─── ARTICLE ───

La menace d'expulsion pèse sur le centre depuis janvier 2014, période à laquelle l'entreprise propriétaire de l'immeuble, Nivel 21, a introduit une demande  à l'encontre des ses occupants. Dès le départ, les habitants du quartier dans lequel se situe le centre, Malasaña, qui sont aussi gestionnaires du projet, se sont mobilisés contre cette action. Ils n'acceptent pas le fait que la Municipalité de Madrid refuse de leur octroyer l'usage d'un espace public alors que la ville "fourmille" de lieux inoccupés qui pourraient être utilisés. Il assurent d'ailleurs que le projet perdurera, au Patio ou dans un autre endroit, car la société a besoin de ce genre de structure.

Comment avez-vous vécu la perspective de l'expulsion ?

Dans un calme relatif, car nous savons que, même si on veut nous déloger, ce ne sera pas la fin du Patio Maravillas. Si la Municipalité ne nous aide pas, comme elle le devrait, à trouver un nouvel espace, le projet continuera et, s'il le faut, nous occuperons un autre endroit.

Comment ont réagi les personnes impliquées ? 

Le 5 janvier,  des milliers de personnes ont manifesté contre l'expulsion. Une telle mobilisation nous a énormément réconfortés. Le signal est clair : nombreux sont ceux qui utilisent le Patio, et ils sont prêts à le défendre corps et âme.

Quelles activités sont organisées dans cet espace ?

On peut faire ce qu'on veut dans le Patio. C'est un lieu de participation dans lequel tous les citoyens s'organisent entre eux et créent leur programme d'activités. Nous proposons des cours de danse, de conte ou de langues, des forums, des ateliers... De nombreuses associations sociales et politiques sont également présentes, comme la Plataforma de Afectados por la Hipoteca (association de soutien aux personnes endettées, NDLT), Juventud sin futuro (plate-forme de soutien aux jeunes, NDLT) ou No somos delito (groupement citoyen contre la réforme du code pénal, la loi de sécurité citoyenne et la loi de sécurité privée, NDLT).  Nous accueillons aussi des activités plus ponctuelles, comme des récitals de poésie, des présentations de livres ou des concerts. Le bâtiment que nous occupons, avec ses 5 étages, est en fait un peu petit pour la quantité d'activités que nous offrons et qui dépendent de tous les participants.

Pourquoi, selon vous, un centre social indépendant de toute attache institutionnelle est-il indispensable ?

───

# CONSIGNES:
(a) D'après l'article, quelle entreprise est propriétaire de l'immeuble où se trouve le centre ?
(b) Recopiez le passage de l'article qui va de « Comment ont réagi » jusqu'à « cet espace ? ».
(c) Traduisez en anglais cette phrase de l'article : « Le bâtiment que nous occupons, avec ses 5 étages, est en fait un peu petit pour la quantité d'activités que nous offrons et qui dépendent de tous les participants. »
Les données n'ont aucun lien avec l'article.

─── EXTRAIT SOURCE ───

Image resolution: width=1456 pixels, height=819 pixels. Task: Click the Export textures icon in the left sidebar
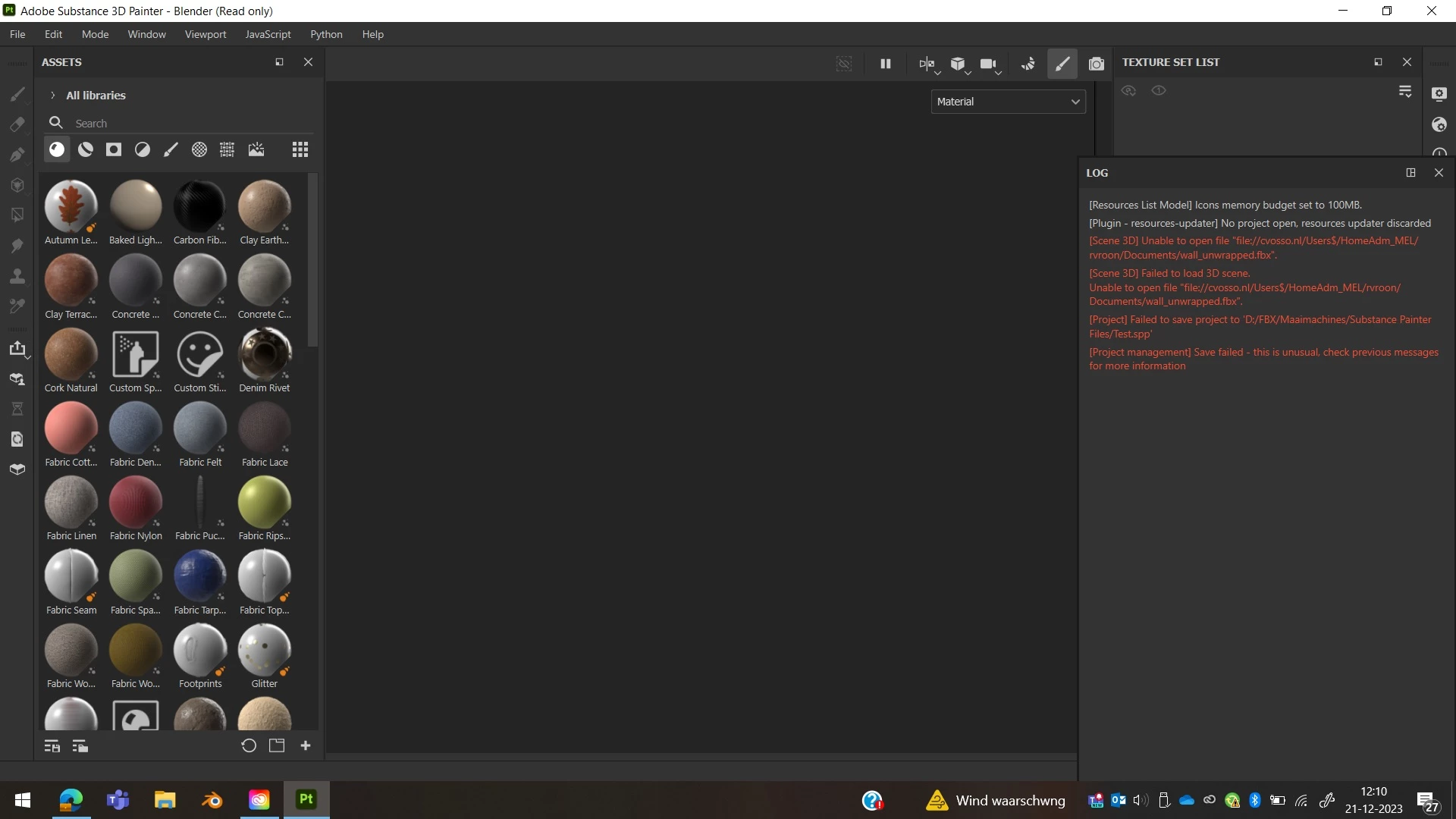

───

# EXERCICES CORRIGÉS:
(a) Nivel 21.

(b)
Comment ont réagi les personnes impliquées ? 

Le 5 janvier,  des milliers de personnes ont manifesté contre l'expulsion. Une telle mobilisation nous a énormément réconfortés. Le signal est clair : nombreux sont ceux qui utilisent le Patio, et ils sont prêts à le défendre corps et âme.

Quelles activités sont organisées dans cet espace ?

(c) The building we occupy, with its 5 floors, is actually a little small for the number of activities we offer, which depend on all the participants.